Exercise brief: Output, as a JSON list of strings with one string per line and blank lines omitted, the entries starting with the line that contains "1460x438 pixels. At" and going on through the line that contains "(x=186, y=145)".

Records for the task:
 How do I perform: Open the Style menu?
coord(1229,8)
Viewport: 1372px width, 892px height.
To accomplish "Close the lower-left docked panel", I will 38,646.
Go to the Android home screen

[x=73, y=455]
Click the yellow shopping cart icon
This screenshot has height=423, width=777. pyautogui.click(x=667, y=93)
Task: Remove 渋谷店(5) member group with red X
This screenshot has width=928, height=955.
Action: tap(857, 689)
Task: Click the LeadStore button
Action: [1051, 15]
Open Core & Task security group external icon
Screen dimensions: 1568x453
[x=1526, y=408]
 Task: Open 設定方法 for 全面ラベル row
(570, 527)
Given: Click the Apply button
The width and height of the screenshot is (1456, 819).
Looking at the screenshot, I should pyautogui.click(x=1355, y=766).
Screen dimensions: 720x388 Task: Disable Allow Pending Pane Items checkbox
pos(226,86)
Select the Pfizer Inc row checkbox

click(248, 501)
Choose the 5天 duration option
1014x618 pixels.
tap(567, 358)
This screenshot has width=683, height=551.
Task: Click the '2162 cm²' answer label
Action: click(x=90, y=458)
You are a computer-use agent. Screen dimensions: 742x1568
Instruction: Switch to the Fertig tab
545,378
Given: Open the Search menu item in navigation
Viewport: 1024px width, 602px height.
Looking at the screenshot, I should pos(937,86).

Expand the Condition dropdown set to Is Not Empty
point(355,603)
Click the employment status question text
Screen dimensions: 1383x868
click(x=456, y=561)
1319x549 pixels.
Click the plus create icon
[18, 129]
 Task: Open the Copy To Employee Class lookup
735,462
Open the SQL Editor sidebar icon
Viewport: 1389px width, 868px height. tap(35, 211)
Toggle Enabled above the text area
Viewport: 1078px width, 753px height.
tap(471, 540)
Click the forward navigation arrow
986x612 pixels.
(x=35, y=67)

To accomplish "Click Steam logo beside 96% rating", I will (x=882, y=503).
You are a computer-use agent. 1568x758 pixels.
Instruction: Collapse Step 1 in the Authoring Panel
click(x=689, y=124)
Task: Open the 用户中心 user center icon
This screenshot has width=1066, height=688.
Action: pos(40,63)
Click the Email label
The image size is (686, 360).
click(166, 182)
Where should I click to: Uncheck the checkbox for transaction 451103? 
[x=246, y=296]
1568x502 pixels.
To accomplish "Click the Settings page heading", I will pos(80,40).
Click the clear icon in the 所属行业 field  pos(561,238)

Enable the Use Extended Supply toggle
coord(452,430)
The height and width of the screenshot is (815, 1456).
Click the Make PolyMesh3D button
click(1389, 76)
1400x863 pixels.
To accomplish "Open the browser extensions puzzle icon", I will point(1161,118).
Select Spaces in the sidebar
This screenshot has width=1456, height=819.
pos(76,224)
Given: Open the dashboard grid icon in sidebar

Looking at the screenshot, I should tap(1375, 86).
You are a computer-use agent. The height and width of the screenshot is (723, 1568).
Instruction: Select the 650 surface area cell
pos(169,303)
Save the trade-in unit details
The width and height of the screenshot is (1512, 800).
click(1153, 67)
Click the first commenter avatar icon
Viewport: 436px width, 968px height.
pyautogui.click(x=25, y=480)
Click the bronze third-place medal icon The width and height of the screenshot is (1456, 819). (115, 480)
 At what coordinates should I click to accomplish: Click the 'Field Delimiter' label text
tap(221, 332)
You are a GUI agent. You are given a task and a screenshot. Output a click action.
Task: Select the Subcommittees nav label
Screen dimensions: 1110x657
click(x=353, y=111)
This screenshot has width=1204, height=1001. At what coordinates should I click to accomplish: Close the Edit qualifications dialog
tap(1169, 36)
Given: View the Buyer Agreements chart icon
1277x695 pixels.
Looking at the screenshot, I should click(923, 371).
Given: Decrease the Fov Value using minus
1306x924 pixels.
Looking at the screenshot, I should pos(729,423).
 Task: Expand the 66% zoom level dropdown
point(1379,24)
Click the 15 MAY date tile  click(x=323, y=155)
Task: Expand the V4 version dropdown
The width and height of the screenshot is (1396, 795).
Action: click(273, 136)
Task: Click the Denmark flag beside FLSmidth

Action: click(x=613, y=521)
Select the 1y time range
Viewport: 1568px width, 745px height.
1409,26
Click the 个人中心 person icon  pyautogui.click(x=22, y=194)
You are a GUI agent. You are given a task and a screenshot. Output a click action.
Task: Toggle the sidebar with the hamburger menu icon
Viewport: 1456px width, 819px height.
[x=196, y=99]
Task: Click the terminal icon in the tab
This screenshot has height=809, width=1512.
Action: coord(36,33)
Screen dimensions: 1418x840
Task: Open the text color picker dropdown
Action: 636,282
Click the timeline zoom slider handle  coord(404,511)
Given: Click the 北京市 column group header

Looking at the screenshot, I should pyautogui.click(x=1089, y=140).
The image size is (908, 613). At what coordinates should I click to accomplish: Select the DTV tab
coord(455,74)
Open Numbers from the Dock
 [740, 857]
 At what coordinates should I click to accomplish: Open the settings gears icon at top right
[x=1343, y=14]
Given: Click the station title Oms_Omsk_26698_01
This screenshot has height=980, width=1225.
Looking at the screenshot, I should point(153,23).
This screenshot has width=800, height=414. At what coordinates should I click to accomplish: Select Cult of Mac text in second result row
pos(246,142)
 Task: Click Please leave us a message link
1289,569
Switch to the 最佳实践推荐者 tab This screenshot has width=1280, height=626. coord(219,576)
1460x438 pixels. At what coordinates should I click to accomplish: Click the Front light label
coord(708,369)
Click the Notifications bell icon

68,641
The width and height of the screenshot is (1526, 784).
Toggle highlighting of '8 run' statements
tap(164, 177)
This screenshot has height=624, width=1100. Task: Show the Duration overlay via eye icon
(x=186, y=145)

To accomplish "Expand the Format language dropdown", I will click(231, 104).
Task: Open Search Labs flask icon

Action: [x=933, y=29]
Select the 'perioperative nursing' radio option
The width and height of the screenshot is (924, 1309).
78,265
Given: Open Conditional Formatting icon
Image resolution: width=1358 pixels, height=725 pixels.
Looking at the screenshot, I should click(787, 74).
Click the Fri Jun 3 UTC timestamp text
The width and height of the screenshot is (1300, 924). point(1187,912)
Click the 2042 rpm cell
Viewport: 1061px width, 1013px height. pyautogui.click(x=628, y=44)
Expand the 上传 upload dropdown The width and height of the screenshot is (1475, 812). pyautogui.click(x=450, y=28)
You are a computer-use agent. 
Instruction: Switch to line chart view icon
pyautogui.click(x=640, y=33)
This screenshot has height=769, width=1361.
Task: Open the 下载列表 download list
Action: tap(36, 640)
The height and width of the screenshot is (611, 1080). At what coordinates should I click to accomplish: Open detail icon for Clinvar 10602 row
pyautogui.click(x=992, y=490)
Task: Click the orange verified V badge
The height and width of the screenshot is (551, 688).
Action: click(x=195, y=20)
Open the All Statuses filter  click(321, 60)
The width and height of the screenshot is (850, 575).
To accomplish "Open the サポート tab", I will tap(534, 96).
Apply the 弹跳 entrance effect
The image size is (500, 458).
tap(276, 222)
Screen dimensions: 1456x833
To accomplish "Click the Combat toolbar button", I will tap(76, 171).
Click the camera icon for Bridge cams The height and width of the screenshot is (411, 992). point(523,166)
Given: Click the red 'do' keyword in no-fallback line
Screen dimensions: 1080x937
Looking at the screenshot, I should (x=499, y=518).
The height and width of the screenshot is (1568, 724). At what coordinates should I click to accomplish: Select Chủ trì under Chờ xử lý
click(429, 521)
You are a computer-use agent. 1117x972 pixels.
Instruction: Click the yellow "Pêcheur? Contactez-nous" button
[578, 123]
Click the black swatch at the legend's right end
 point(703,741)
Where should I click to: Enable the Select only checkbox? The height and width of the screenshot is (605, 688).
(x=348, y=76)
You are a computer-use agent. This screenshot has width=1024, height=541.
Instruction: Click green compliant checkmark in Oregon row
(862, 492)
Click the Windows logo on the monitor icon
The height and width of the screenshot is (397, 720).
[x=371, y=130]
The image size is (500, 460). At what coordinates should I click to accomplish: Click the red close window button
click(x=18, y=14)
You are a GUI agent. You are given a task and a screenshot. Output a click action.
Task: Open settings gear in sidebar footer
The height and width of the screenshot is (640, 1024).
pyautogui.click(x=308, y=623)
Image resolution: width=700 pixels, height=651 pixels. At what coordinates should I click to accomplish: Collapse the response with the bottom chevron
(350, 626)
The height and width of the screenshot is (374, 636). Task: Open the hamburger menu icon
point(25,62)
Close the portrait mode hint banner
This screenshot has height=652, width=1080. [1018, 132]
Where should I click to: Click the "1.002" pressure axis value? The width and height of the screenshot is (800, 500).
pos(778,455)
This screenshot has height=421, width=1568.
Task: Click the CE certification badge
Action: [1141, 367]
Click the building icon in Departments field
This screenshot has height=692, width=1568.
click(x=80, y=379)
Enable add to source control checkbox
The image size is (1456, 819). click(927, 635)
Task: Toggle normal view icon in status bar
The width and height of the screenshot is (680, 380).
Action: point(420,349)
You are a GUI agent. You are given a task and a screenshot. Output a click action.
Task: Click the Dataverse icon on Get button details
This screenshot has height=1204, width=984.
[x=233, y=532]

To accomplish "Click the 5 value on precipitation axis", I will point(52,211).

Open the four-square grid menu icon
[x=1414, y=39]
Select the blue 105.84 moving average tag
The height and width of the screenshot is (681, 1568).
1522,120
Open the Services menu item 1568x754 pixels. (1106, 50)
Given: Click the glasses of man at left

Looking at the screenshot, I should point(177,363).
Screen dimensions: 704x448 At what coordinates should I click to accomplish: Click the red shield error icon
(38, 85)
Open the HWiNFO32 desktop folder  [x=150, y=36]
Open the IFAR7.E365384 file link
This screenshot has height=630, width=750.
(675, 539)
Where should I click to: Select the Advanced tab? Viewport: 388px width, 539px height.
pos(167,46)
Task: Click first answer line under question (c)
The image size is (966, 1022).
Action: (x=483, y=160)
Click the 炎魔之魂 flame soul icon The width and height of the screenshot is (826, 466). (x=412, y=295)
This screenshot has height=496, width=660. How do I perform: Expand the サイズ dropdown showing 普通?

Exercise output:
[
  "1460x438 pixels. At what coordinates should I click to accomplish: Click the Front light label",
  "coord(708,369)",
  "Click the Notifications bell icon",
  "68,641",
  "The width and height of the screenshot is (1526, 784).",
  "Toggle highlighting of '8 run' statements",
  "tap(164, 177)",
  "This screenshot has height=624, width=1100. Task: Show the Duration overlay via eye icon",
  "(x=186, y=145)"
]